Cris y Vicen en el Gran Cañón del Colorado

Aparte de entrenar a un buen puñado de atletas amateurs, tengo la suerte o la desgracia de compartir mi vida con una atleta profesional (a la que también entreno). Puede parecer bonito, incluso romántico, y probablemente existan otras parejas a las que les haya ido muy bien esta situación tanto en el plano personal como deportivo.

En nuestro caso, nada más lejos de la realidad. No llevamos ni dos años entrenando juntos y esto ya da para un libro. Y un libro no sé si lo voy a escribir, pero unas cuantas entradas en el blog podéis dar por hecho que sí. Y no quiero dar a entender que nos está yendo mal, de hecho creemos que vamos por muy bien camino. El problema es que no todo son risas y alegría. Ha habido y habrá momentos duros, desagradables y complicados. Y la línea entre lo profesional y lo no profesional es tan confusa que muchas situaciones acarrean un desgaste en el plano personal que es difícil de llevar. Que tu entrenador o tu atleta sea tu pareja, para algunas cosas es una ventaja, pero para otras un auténtico handicap.

La razón de que nos resulte a veces difícil trabajar con concentración, continuidad, profesionalidad, es que somos dos personas muy diferentes, con ideas, hábitos, gustos y caracteres muy distintos. A veces ambos pecamos de cabezones, de orgullosos y de todos los defectos que podáis imaginar. Y sí, cuando eso pasa también nos ponemos en actitud de “y tú más”. Discutir ya forma parte de nuestra rutina diaria.
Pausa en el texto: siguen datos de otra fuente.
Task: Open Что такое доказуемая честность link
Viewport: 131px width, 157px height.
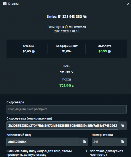Action: [x=106, y=153]
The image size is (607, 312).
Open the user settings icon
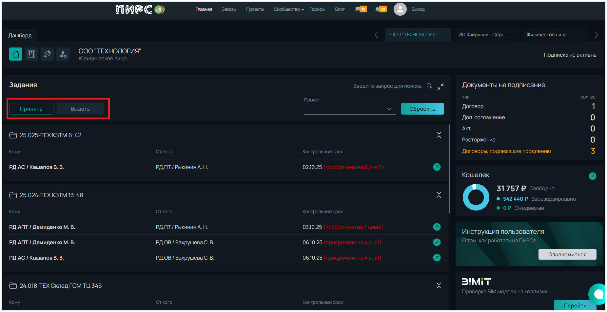[x=63, y=54]
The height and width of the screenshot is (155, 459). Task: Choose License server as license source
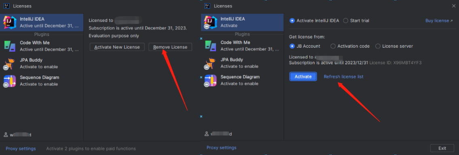click(x=394, y=46)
Para que os hagáis una idea, imaginaros que estáis discutiendo por si adoptáis o no un perro, uno quiere y el otro no, e inmediatamente después tenéis que bajar al gimnasio y poneros a las órdenes del otro. O que tras recriminarte la actitud en un entrenamiento, a continuación tenéis que ir a elegir un piso de alquiler para entrar a vivir. A eso lo llamo yo una bomba de relojería.
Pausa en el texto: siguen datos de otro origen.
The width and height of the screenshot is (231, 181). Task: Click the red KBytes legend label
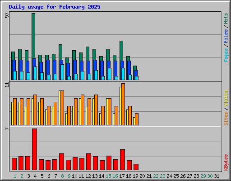point(226,162)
Aun así, creo que somos el complemento el uno del otro, el ying y el yang tanto en casa como sobre el tartán. A pesar de nuestras contradicciones, existe una magia que nos une, que hace que cada vez que tenemos un problema salgamos más fuertes, con una lección más aprendida. Entrenar en pareja hace que los problemas se magnifiquen, pero también las alegrías se saborean de otra manera. De momento nos nos han acompañado los buenos resultados, los problemas de salud y las lesiones nos han puesto a prueba durante los últimos años. Pero también hemos aprendido que no necesitamos tener resultados para estar orgullosos de nuestro trabajo, para disfrutar cada día haciendo lo que más nos gusta y de la manera que creemos mejor para nosotros. Y eso no tiene precio.

Está siendo una camino difícil, pero si algo podemos decir a día de hoy es que todas estas situaciones nos han hecho crecer personal y profesionalmente. Y sí, a pesar de que a veces es demasiado cabezota, puedo decir que vivir y entrenar con Cristina mola.